→ Written request:
Could you repeat the entries from the line with "This screenshot has height=580, width=612." to the line with "click(x=418, y=282)", inclusive, word for word?

→ Data extract:

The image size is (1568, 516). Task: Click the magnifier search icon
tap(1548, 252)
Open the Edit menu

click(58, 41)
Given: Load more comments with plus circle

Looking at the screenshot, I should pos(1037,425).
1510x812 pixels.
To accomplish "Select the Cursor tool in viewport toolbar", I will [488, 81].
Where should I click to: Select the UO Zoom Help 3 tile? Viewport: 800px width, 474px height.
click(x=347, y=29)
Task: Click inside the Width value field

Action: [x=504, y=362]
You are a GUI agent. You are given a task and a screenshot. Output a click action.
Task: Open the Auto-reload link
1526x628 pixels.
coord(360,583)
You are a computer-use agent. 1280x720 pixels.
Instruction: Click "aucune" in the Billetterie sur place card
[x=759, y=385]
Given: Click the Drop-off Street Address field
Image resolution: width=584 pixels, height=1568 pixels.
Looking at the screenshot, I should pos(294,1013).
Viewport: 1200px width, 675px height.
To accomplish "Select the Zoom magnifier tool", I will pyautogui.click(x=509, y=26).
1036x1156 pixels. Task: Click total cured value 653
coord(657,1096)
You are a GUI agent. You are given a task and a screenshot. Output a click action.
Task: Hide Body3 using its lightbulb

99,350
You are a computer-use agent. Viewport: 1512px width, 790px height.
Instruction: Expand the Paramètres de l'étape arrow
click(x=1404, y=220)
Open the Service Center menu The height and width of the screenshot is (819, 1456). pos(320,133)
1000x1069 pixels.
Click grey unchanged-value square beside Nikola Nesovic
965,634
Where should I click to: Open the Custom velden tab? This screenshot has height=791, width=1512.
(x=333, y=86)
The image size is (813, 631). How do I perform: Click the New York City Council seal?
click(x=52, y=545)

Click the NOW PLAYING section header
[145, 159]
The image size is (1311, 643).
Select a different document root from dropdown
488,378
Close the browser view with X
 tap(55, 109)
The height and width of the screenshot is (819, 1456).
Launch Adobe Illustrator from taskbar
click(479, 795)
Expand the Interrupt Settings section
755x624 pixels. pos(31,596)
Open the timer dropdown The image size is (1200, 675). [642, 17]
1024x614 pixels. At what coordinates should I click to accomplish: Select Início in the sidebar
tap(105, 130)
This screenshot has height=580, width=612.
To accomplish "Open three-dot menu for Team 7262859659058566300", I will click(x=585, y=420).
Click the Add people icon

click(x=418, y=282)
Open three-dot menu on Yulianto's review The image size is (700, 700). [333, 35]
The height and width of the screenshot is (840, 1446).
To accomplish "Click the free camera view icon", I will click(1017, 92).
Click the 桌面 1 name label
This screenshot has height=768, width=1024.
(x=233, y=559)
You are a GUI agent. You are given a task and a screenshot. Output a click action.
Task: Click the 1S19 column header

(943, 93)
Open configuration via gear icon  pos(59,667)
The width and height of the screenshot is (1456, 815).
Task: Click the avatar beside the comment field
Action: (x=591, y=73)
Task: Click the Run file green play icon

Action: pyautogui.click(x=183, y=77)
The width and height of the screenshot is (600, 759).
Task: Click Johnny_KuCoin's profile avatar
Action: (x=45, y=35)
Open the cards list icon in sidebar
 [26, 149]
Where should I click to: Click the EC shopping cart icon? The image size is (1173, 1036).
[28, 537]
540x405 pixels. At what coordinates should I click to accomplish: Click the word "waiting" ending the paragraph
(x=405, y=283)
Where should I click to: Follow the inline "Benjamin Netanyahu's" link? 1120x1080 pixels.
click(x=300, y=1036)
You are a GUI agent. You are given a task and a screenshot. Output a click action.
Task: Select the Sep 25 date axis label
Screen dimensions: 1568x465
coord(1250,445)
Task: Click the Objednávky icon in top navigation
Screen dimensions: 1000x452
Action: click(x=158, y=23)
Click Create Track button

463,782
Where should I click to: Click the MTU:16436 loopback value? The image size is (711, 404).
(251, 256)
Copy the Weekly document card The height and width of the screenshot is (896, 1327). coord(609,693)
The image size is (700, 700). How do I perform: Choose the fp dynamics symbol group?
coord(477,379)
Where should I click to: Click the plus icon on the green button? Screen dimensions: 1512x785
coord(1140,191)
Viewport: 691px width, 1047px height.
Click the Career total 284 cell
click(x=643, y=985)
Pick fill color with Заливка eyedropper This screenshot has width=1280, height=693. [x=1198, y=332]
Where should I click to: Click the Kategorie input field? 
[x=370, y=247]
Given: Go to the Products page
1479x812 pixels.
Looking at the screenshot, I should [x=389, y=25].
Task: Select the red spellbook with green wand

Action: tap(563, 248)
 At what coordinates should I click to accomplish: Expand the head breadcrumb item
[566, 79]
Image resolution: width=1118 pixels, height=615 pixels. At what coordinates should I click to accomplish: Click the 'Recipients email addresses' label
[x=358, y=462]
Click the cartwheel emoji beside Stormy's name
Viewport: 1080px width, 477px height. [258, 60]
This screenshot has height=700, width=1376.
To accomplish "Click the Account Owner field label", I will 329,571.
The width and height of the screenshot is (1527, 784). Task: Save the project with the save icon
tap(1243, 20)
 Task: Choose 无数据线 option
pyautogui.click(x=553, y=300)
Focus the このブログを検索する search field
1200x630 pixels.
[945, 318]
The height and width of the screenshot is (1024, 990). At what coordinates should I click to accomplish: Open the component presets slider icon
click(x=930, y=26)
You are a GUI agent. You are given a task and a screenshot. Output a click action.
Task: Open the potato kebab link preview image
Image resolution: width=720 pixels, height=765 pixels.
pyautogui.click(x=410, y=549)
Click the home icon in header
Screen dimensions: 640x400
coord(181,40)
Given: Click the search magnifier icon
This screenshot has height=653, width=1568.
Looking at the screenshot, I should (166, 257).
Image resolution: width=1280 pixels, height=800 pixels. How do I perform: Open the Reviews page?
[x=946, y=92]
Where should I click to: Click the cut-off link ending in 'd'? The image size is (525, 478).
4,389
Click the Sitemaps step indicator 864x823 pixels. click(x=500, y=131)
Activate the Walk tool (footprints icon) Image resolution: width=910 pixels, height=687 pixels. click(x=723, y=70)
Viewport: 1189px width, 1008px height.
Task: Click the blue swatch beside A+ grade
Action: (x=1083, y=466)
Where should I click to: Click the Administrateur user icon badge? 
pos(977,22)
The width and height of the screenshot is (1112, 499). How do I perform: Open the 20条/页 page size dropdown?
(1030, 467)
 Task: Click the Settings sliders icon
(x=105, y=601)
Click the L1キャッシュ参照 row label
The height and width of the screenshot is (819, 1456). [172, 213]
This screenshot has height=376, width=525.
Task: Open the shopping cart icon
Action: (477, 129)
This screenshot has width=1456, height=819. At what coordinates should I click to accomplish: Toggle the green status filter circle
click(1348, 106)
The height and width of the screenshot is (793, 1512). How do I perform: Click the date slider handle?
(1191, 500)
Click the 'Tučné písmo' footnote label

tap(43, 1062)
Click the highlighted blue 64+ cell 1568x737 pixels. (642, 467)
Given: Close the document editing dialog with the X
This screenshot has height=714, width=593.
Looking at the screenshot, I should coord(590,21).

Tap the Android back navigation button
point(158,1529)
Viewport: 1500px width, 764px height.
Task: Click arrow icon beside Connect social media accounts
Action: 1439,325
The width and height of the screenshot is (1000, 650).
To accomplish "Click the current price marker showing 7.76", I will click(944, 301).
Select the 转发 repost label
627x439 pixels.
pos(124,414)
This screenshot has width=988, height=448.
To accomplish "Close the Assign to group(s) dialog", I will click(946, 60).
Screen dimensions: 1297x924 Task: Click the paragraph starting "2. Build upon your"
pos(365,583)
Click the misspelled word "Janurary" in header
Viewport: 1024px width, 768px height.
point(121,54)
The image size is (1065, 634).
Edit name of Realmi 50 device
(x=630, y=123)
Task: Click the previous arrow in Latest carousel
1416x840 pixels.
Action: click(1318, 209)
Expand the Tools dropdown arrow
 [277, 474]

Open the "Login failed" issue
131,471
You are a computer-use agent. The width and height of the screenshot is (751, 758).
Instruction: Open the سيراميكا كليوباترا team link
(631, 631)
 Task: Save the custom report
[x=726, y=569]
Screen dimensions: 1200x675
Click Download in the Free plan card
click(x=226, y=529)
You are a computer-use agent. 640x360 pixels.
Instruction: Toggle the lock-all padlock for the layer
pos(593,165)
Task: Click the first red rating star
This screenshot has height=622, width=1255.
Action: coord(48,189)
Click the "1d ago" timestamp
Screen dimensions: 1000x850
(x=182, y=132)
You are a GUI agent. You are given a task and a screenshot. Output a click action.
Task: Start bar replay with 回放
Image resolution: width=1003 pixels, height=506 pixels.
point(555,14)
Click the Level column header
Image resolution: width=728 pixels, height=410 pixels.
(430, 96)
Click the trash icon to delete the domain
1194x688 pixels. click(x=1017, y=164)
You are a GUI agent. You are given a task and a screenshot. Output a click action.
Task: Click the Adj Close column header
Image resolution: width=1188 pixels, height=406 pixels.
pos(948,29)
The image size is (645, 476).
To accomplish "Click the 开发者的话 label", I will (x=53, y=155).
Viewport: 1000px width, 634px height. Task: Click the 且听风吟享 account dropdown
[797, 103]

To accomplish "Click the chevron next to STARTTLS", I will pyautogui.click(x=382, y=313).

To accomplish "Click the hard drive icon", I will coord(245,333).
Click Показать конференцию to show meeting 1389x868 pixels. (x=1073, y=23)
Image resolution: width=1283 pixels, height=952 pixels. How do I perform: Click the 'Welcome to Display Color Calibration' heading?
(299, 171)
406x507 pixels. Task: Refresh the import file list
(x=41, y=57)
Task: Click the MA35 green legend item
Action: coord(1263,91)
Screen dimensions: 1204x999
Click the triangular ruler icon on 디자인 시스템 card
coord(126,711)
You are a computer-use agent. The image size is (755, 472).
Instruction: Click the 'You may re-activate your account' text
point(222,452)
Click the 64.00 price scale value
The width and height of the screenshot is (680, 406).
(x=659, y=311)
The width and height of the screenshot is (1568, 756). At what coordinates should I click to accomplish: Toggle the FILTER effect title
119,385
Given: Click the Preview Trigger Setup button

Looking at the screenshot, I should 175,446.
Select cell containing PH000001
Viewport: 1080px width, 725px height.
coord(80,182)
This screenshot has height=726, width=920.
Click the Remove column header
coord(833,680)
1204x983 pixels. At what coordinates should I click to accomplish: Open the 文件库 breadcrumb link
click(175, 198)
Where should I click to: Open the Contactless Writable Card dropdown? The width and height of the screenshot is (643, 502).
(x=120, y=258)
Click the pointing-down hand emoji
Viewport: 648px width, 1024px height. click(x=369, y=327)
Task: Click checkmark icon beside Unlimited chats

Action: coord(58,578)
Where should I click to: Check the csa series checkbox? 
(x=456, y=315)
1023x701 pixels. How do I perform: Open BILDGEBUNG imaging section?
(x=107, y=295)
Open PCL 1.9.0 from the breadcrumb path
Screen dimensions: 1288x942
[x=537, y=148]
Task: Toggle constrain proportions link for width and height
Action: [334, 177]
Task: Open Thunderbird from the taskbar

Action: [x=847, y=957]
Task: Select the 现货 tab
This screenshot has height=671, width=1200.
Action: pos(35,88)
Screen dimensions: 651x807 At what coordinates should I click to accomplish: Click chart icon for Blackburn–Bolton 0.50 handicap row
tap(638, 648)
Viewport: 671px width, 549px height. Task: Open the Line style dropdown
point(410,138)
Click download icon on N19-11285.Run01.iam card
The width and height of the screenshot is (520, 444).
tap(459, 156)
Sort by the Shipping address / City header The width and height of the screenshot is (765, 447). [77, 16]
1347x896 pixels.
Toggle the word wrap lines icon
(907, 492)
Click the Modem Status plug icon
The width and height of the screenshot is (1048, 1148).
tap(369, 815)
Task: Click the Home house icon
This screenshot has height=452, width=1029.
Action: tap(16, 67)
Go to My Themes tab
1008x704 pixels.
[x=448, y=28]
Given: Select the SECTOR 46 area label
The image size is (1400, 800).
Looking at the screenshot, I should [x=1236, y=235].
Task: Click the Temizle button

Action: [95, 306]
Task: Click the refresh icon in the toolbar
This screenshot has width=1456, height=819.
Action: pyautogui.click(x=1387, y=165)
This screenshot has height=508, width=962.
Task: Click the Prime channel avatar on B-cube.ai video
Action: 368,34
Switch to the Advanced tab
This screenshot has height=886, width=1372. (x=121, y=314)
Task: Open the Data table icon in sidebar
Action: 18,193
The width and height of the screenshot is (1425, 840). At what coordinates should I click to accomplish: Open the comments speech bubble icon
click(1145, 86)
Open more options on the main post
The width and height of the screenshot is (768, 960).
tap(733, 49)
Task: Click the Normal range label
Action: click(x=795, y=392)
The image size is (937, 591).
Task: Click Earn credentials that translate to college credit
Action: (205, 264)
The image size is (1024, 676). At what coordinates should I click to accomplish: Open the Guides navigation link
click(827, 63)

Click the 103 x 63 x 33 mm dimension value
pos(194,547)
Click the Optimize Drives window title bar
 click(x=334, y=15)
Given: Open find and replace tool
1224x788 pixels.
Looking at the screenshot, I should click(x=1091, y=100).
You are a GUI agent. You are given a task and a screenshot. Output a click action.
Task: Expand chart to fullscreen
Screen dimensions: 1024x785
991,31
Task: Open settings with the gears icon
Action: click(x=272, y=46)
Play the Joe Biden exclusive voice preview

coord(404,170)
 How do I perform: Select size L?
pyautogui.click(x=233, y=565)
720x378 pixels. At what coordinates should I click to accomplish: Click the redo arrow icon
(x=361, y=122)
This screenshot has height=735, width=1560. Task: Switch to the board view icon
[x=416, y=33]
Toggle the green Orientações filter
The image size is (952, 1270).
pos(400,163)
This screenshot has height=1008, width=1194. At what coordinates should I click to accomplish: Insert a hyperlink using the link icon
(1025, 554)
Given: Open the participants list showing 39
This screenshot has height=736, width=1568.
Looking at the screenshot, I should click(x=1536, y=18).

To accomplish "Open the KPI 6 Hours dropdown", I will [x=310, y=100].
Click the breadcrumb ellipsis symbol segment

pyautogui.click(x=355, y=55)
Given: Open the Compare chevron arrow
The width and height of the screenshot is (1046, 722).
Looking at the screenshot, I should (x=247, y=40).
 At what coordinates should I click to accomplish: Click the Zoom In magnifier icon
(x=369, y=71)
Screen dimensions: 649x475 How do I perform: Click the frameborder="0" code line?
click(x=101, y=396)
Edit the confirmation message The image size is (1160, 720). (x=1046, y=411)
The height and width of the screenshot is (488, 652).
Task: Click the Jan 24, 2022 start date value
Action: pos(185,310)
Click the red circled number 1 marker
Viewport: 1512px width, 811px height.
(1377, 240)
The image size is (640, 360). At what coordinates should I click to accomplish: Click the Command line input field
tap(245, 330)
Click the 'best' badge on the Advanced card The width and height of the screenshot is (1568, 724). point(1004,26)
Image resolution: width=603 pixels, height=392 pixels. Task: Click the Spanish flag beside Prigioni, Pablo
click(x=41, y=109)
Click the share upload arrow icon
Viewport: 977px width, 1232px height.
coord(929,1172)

→ Exercise response:
This screenshot has height=580, width=612.
To accomplish "Open three-dot menu for Team 7262859659058566300", I will click(x=585, y=420).
Click the Add people icon

click(x=418, y=282)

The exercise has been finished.